At least that's what my dad said

A fly flew into my boyfriend's eye...

Told him they'd stop bugging him if he made less eye contact.

You never know how far you're going to get with a girl on a first date.

To break the ice I go in for a tickle. It's a good bet your going to have a good night if she doesn't mind some contact with a test-tickle.

Doctor Appointment

**Doctor**: I have bad news and worse news; the bad news, you only have 24 hours left to live.

**Guy**: Oh no, how can the other news possibly be worse?

**Doctor**: Well, I've been trying to contact you since yesterday.

What's the difference between an airplane and an abortion?

Only one doesn't fly after coming into contact with a hanger

A plumber

is fixing some water pipes in the kitchen when suddenly the housewife comes in.
-Beware of my husband, he is gonna be home in an hour!
The plumber make eye contact with the lady in the kitchen door and asks.
-Why, I have done nothing inappropriate?
She quickly replies.
-That's why I'm telling you we still have an hour!

My wife left a note on the fridge that said, "This is not working"

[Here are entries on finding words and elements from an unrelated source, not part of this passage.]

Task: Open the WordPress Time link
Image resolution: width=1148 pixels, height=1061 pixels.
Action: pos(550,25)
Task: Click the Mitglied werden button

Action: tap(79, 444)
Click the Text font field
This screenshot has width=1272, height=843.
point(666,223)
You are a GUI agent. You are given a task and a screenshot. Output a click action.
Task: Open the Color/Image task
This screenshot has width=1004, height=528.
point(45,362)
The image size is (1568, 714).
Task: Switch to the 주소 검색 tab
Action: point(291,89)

I should probably contact a therapist to help with my relationship issues. Maybe it's not too late.

Interview (casting) :

- Please, list your 1 strong feature
- I'm persistent
- Thank you, we will contact you later
- I'll wait here

I don't like trying to contact our unborn child.

But my wife gets a kick out of it.

Condescending

A midget convict was escaping out of a window, and as he lowered himself down I was walking past, and we made eye contact and he sneered at me and I thought "that's a little condescending". (Say it out loud)

Fighting COVID-19 by contact tracing and quarantining those with connections to infected people means that...

Poor Kevin Bacon never gets to leave his home.

I deleted all my German friends from my cell phone contact list.

Now I'm Hanns free.

There is an abundance of vega jokes out there. You're fortunate to read a set of the 65 funniest jokes and contact puns. Full with funny wisecracks it is even funnier than any communicate witze you can hear about contact.

Use only working piadas for adults and blagues for friends. Note that dirty and dark jokes are funny, but use them with caution in real life. You can seriously offend people by saying creepy dark humor words to them.